The initial conversation occurred with the deans between various colleges. Saunders said they thought it was a good time to offer another early retirement plan.

The UI Hospitals and Clinics health-care staff and faculty were not eligible to apply for the early retirement program because they are in a growth phase, UI spokesman Tom Moore said.

“We will open the new University of Iowa Children’s Hospital next year, and we are going to need more staff, and so we are hoping to encourage our highly experienced and skilled veterans to stay with us because we will need them,” he said. “We will need their expertise, and we will need their very great abilities to help care for the increased number of patients we’re soon to be expecting.”

Zach Peterson, a representative from Service Employees International Union, said most university employees are funded through tax dollars, and UIHC employees are funded through patient money, such as Medicare, Medicaid, and insurance.

Because the university is looking to retire people in jobs they wouldn’t have to replace, having UIHC included in this initiative would not be beneficial for the university, Peterson said.

“The UIHC does not have a budgetary issue,” he said. “The UIHC is very financially strong right now, even if the university isn’t.”

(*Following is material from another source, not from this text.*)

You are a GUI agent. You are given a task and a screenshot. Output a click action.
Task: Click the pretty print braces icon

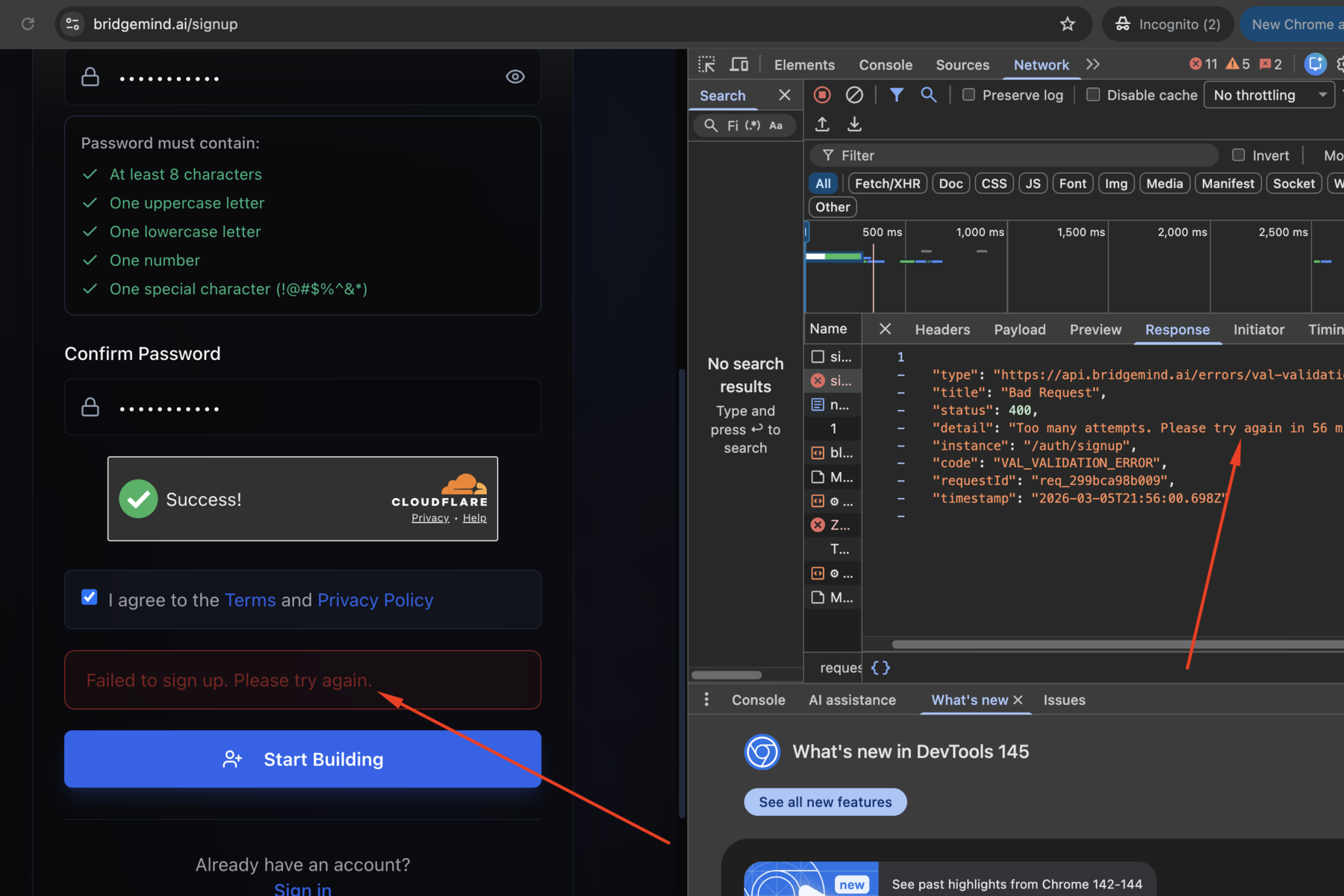880,668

UIHC employees include management, health-care professionals, ITC, and all others paid through the hospitals.

Besides the growth period for finding employees for the upcoming new Children’s Hospital, Peterson said their work is indispensable.

“Part of the university early retirement plan is for people that the university is okay with not replacing,” Peterson said. “The work our members do is so important, the university can’t afford to lose those jobs.”

However, the experience the university has had with similar early retirement initiatives allowed the early retirement initiative process to go as expected.

“It was very smooth so far because we’ve had numerous retirement plans in the past,” Saunders said. “The process works very smoothly.”